I'm building a JS bookmarklet which allows me to capture text that a user has selected in their browser and sends it off to a web app. I've currently checked out a couple of tutorials and have a script which looks like this:
javascript:var t;try {t=((window.getSelection&&window.getSelection())||(document.getSelection&&document.getSelection())||(document.selection&&document.selection.createRange&&document.selection.createRange().text));}catch(e){t="";}alert(t);
To make it a bit easier, here's the code in a more readable fashion:
javascript:
var t;
try {
t=((window.getSelection&&window.getSelection()) || (开发者_如何学JAVAdocument.getSelection&&document.getSelection()) || (document.selection&&document.selection.createRange&&document.selection.createRange().text));
}catch(e)
{
t="";
}
alert(t);
The current code I have grabs the selected text and alerts out so I can see what's been captured. However, the formatting of the text is important to me so what I'd really like to do is grab any HTML in this text too. In fact, I think it might be better yet to work out where the user has selected in the page and look up from the start and back from the end of the selected content to find the nearest HTML tags and then grab what's within that. (as the user can't tell if they're selecting HTML or not easily)
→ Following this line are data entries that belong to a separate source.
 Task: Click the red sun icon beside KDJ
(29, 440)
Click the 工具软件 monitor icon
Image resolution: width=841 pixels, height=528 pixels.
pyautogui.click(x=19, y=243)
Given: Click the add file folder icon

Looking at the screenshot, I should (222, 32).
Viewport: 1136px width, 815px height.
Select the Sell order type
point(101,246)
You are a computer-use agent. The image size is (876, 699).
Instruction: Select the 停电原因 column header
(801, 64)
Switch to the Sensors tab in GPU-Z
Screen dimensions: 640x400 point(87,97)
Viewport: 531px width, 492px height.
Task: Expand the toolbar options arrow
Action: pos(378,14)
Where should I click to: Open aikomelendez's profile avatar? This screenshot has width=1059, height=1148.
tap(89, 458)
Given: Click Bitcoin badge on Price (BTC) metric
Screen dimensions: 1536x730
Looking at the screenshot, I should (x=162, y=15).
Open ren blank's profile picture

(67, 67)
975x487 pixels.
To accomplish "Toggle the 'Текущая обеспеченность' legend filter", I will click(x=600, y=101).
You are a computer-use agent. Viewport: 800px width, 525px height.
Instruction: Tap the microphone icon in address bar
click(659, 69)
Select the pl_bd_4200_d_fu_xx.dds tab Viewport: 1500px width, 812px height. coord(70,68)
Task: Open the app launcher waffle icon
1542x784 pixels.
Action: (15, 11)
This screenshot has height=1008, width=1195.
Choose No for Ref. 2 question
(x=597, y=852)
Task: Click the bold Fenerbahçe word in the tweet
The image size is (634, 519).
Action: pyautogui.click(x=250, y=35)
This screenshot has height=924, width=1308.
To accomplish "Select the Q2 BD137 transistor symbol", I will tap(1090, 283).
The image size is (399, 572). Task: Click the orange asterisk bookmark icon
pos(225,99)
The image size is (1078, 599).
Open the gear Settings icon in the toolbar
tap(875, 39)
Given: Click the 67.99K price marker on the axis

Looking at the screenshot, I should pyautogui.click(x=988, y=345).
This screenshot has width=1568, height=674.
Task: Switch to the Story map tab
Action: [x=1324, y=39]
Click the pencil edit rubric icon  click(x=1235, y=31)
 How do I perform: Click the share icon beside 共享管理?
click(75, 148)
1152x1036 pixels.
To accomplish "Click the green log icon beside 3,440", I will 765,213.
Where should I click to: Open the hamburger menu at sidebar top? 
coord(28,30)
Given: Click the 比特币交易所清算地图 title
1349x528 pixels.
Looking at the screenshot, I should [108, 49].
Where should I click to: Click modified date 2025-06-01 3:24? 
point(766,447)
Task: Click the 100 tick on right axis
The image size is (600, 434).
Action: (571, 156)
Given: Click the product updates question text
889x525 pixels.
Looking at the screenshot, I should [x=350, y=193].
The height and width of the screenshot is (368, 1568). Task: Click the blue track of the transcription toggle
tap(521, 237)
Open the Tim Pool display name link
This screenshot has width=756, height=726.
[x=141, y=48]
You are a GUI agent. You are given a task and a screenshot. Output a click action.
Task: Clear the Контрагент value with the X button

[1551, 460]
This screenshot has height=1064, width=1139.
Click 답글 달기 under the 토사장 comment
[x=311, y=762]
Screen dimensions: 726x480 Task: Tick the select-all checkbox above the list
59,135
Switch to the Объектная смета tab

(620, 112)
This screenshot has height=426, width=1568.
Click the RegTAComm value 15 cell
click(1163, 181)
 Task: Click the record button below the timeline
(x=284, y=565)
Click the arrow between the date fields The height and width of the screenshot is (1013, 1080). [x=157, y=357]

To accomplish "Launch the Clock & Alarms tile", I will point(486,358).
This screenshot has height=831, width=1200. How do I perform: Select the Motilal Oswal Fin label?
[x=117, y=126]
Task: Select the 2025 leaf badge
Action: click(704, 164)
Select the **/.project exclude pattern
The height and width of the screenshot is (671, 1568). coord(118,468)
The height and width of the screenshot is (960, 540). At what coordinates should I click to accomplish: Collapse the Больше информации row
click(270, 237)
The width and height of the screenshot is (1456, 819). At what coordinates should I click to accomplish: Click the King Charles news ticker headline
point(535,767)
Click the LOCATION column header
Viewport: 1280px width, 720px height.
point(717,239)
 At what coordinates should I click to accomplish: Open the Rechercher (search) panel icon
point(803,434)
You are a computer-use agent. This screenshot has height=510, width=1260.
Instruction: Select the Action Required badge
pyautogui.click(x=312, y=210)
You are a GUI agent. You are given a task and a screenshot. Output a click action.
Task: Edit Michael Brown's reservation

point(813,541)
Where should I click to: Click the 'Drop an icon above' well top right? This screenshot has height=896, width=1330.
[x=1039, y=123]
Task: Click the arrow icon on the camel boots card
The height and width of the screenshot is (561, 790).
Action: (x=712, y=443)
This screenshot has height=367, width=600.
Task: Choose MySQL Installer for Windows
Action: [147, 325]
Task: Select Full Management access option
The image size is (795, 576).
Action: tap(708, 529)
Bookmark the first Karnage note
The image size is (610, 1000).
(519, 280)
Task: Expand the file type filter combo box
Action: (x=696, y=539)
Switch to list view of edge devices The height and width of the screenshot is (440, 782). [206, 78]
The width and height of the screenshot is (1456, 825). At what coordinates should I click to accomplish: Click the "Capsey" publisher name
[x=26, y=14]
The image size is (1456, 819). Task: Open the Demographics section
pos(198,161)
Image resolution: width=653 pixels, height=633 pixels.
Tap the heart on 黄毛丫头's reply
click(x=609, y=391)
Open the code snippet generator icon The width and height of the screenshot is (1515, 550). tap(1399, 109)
I'm much more used to working with JQuery to do DOM selections so this is a bit over my head at the moment. (Unless you can use JQuery with a bookmarklet... can you?)
Can anyone help me with this? (Even just pointing me in the right direction would be great, I'm doing this as a hobby learning project so I'm happy to figure some stuff out myself.)
The following function will return a string containing the HTML of the user's selection:
function getSelectionHtml() {
var html = "";
if (typeof window.getSelection != "undefined") {
var sel = window.getSelection();
if (sel.rangeCount) {
var container = document.createElement("div");
for (var i = 0, len = sel.rangeCount; i < len; ++i) {
container.appendChild(sel.getRangeAt(i).cloneContents());
}
html = container.innerHTML;
}
} else if (typeof document.selection != "undefined") {
if (document.selection.type == "Text") {
html = document.selection.createRange().htmlText;
}
}
return html;
}
Here's a cut down version for a bookmarklet:
javascript:(function(){var h="",s,g,c,i;if(window.getSelection){s=window.getSelection();if(s.rangeCount){c=document.createElement("div");for(i=0;i<s.rangeCount;++i){c.appendChild(s.getRangeAt(i).cloneContents());}h=c.innerHTML}}else if((s=document.selection)&&s.type=="Text"){h=s.createRange().htmlText;}alert(h);})()
Append the results of getSelection().getRangeAt(0).cloneContents() to a div and then get the innerHTML of the div.
javascript:(function()%7Bvar%20node%3Ddocument.createElement('div')%3Bnode.appendChild(getSelection().getRangeAt(0).cloneContents())%3Balert(node.innerHTML)%3B%7D)()%3B
If you pass the markup in a GET request, you'll need to use encodeURIComponent() on it first.
Also note that a GET request might only accept so much data.